Helen Kay had a real sense of outrage at any kind of injustice. She was secretary of the Scottish peace movement and would often regale us with the time when she was arrested in Dunoon and locked up it the jail.

She was most indignant that the police had stolen her piece! There were too many protesters that time, so my dad got locked up in the Catholic Church. She would be down at the school if anyone was racist to my brother or me.

She would march against apartheid, and every Christmas get me to sign cards to the political prisoners of South Africa. “It’s not just Nelson, you know,” she’d say.

She loved the natural world too, and would be agog watching documentaries about wolves or polar bears or unfathomable creatures under the sea with her grandchildren.

She was constantly cheered by and interested in children and young people; always able to see things from their point of view. She used to say: “I don’t feel 90. I feel just the same. It is the body that has let me down. But it is all still going up here,” she’d say, pointing to her head.

Recently she broke her hip. The surgeon explained to her after the operation: “Mrs Kay, you’d broken your hip.”

“Oh really,” she said. “It is usually only hearts I break.” That story went whirling round the ward, and they named her the wit of the ward.

© SYSTEM
Jackie Kay’s mum Helen.

But we are heartbroken. The only way to cope is to keep her in the present tense, still singing, still laughing, still having a wee dance.

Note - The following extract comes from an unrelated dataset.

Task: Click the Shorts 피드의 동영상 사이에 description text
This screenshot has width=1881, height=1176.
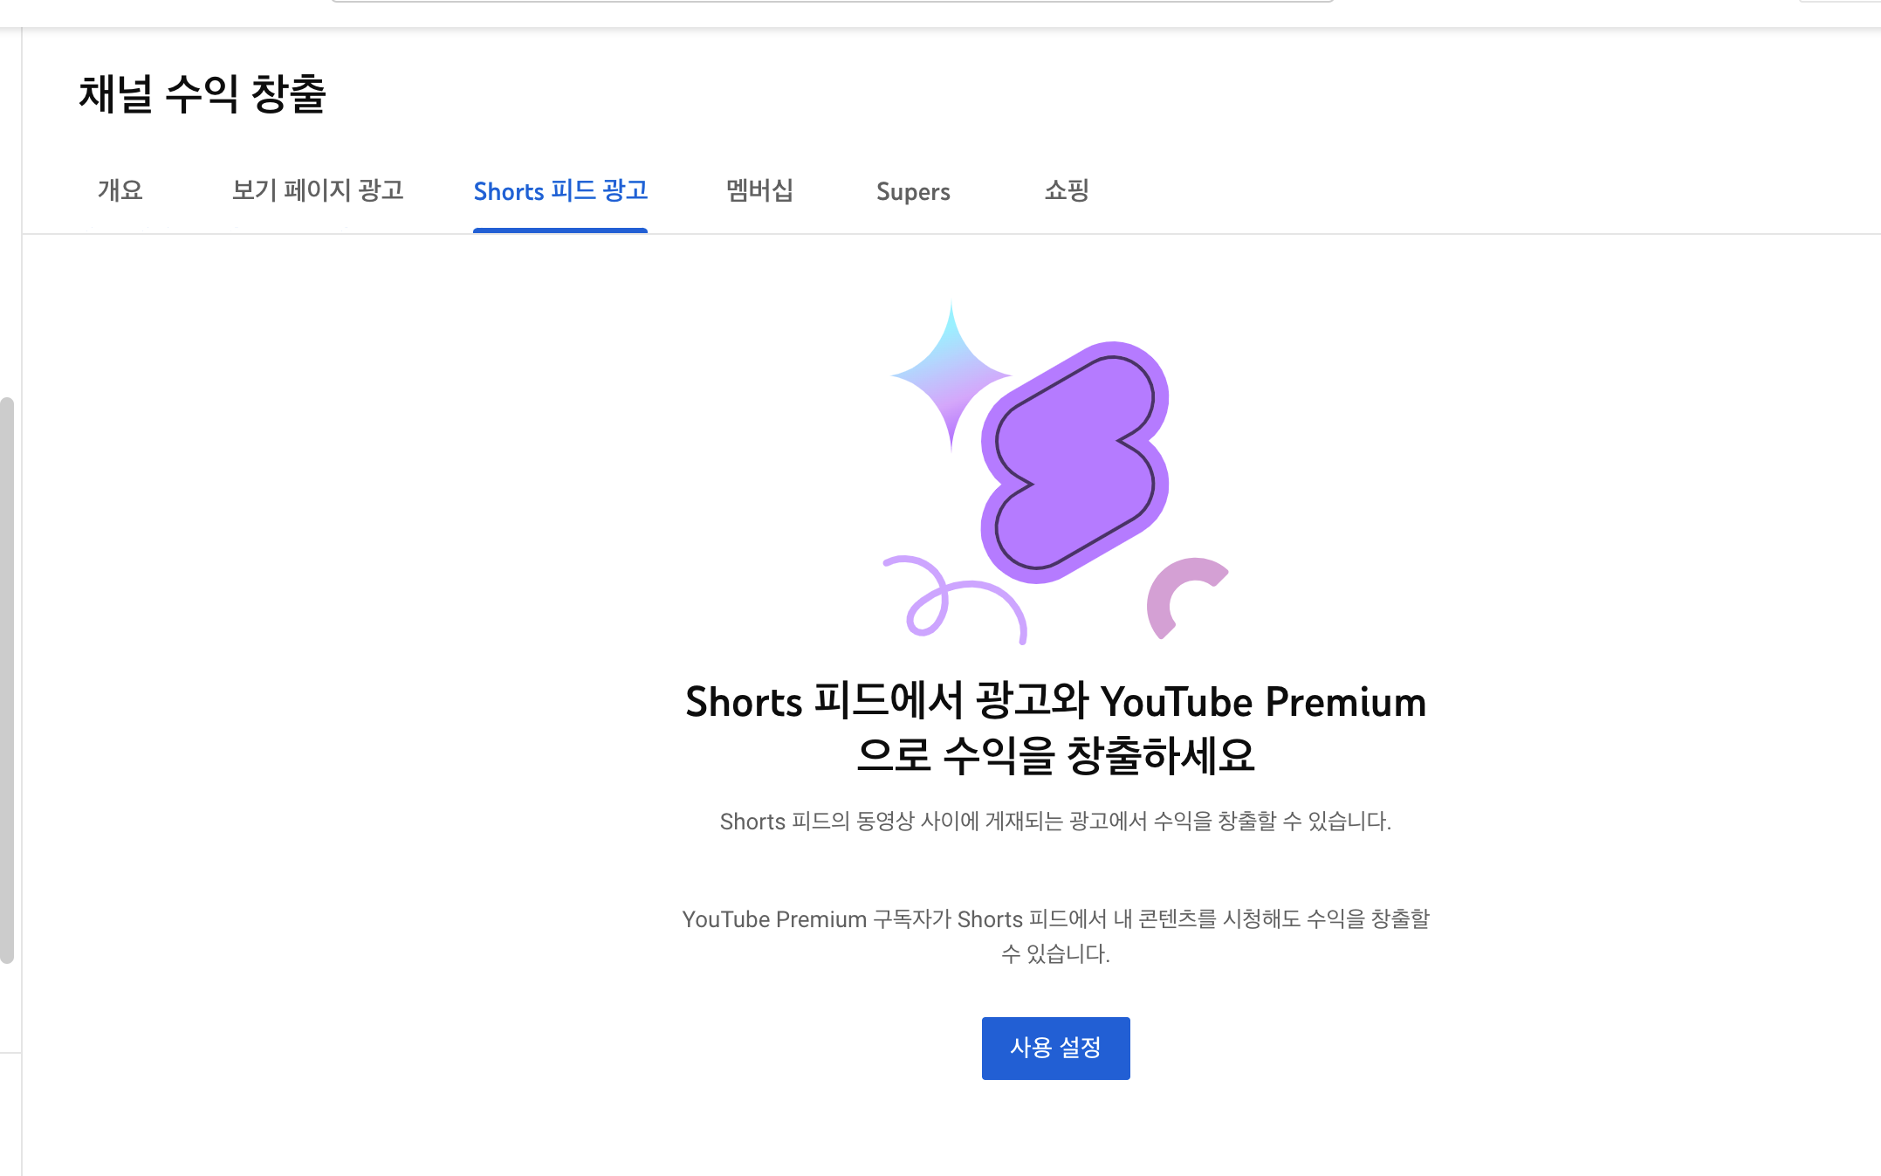Action: 1055,822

When I became Makar five years ago, my dad who was 91 at the time said: “How long is your term in office?” Five years, I told him. “Well, your mother and I will just need to see out your term in office,” he said. And they very nearly did. My mum died the day before Valentine’s day, aged 90. My dad died the day after her 89th birthday in October the year before last.

On Mother’s Day just past, I wrote a poem for her and for all the people separated from their mothers due to Covid. We kept trying to find, as many people have done throughout this crisis, creative ways of being together apart.

We’re lucky that my mum made it home for the last six months of her life, to the same house that she brought my brother and then me to, the same house that she and my dad lived in for 60 years, where they planted a cherry blossom tree to mark the adoption of my brother.

The house still holds them for now, it feels, all the memories of all the sing songs from all the party socials reverberating through the walls.

Though I am not particularly religious, I like to think of my mum and my dad having a massive singsong somewhere, still making each other roar with laughter, knocking back a dram or two.


Poet Jackie Kay remembers her parents in moving poem: 

Let me then bring you a last wee latte,

laced with a whisky, the Irish way,

for you my mum who would always say

Nothing like a wee latte last thing at night:

you’ll always be my wee lassie – moon bright.

I’ll kiss your forehead and turn out the light.

You don’t stop being my mum because you’re dead.

Your voice is still singing across the loch in my head.

I can still reach out, my arm round your shoulder.

You are still my mother. I am still your daughter.

Though there is nothing now between me and the sky,

I will still be saying Hello as you say Goodbye.